Passage extrait =>
╭──
L’homme d’affaires est entre autres soupçonné d’avoir détourné de l’argent des enseignes à des « fins personnelles ou pour favoriser une autre société ou entreprise dans laquelle il était directement ou indirectement intéressé ».
Par exemple, d’avoir viré du groupe Go Sport la somme « a minima de 36,5 millions d’euros sur les comptes de la société Hermione People and Brands (HPB) », une autre de ses sociétés, ce qui a « entraîné la cessation de paiement du groupe », ou encore d’avoir consommé la trésorerie de Camaïeu « à hauteur de 41,3 millions d’euros pour le seul mois de septembre 2021 ».
Les parquets de Lille, Grenoble et Bordeaux s’étaient dessaisis au profit de la Juridiction nationale de lutte contre la criminalité organisée (Junalco) des signalements – provenant notamment de commissaires au compte – et plaintes reçus à la fin de 2022 et début 2023 sur des soupçons de détournements commis au préjudice des enseignes Gap, Camaïeu, Go Sport et Campus Academy.
Plus de 300 ex-salariés de Camaïeu ont assigné il y a quelques semaines quatre sociétés de la galaxie Ohayon, dont la FIB et HPB, dans le cadre d’une action en responsabilité civile.
Parcours
« Pour moi, les pure players comme Amazon sont plus en danger ! », affirme-t-il au magazine Forbes, dans une de ses rares interviews, en novembre 2019. Quelques mois plus tard, l’épidémie de Covid-19 et les périodes de confinement frappent de plein fouet le secteur dans lequel il vient de se lancer.
« Michel Ohayon est de ceux qui ont investi au mauvais moment, alors que tout allait bien jusque-là, c’est tout. Il a fait une erreur comme tout le monde peut en faire », juge un ami de longue date.
╰──
Objectif de l'exercice => Prolongez l'article ci-dessus sur les soupçons visant Michel Ohayon à la suite de sa dernière phrase.

Données d'ancrage par coordonnées en pixels:
╭──
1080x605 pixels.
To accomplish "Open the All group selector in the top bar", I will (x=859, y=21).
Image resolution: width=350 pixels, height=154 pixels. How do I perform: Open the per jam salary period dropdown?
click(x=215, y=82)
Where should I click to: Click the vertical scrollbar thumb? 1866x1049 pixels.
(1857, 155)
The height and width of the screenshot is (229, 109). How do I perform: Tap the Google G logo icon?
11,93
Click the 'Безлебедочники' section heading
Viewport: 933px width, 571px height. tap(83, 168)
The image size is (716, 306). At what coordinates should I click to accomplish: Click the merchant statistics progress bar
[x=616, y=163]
╰──
Résultat de l'exercice =>
Né le 7 juillet 1961 à Casablanca, ce fils de marchand de tissus arrive enfant à Mérignac, en banlieue bordelaise, où son père ouvre un magasin. Il entame des études de médecine avant de gérer des boutiques Cacharel/Daniel Hechter dans les années 1980.
Plutôt que de passer ses samedis à vendre des costumes, il achète un immeuble dans le centre de Bordeaux et le restructure pour le louer à Celio. Ce premier « coup » en entraîne beaucoup d’autres dans les années 1990, l’investisseur engrangeant les mètres carrés dans une rue très fréquentée de la ville.
En 2005, après en avoir revendu une partie à la foncière anglaise Grosvenor, contrôlée par le duc de Westminster, il intègre le Top 500 des plus grandes fortunes de France – la sienne est évaluée à 350 millions d’euros.
« Mais où Ohayon s’arrêtera-t-il ? », s’interroge à l’époque le journal Les Échos en indiquant que le roi de l’immobilier bordelais s’est installé dans les quartiers chics de Paris et « parcourt la France à bord de son Falcon ». Via une société luxembourgeoise, ce féru de peinture achète aussi des Chagall pour 45 millions de dollars.
Durant la première décennie du siècle, l’homme d’affaires mène deux grosses opérations dans le « triangle d’or » de la capitale girondine : la rénovation du Grand Hôtel, acheté au nez et à la barbe d’un notable local du BTP, et la construction de l’Auditorium.
Il multiplie ensuite les acquisitions : Trianon Palace de Versailles en 2014, Sheraton à l’aéroport de Roissy en 2016; l’année suivante, Waldorf Astoria de Jérusalem – revendu depuis – et domaine viticole à Saint-Emilion… Son patrimoine dépasse alors le milliard d’euros au classement du magazine Challenge, c’est l’apogée.
L’autodidacte, fier d’avoir bâti sa fortune plutôt que d’en avoir hérité, se voit alors en sauveur d’entreprises et d’emplois : lorsqu’il reprend Camaïeu à la barre du tribunal de commerce de Lille, en 2020, il en sort applaudi par les salariés.
« J’espère que vous serez puni », le conspue l’un d’eux à l’annonce de la liquidation, deux ans plus tard. Les fiascos s’enchaînent et une enquête judiciaire est ouverte sur de présumées malversations financières, à l’origine de sa mise en cause aujourd’hui.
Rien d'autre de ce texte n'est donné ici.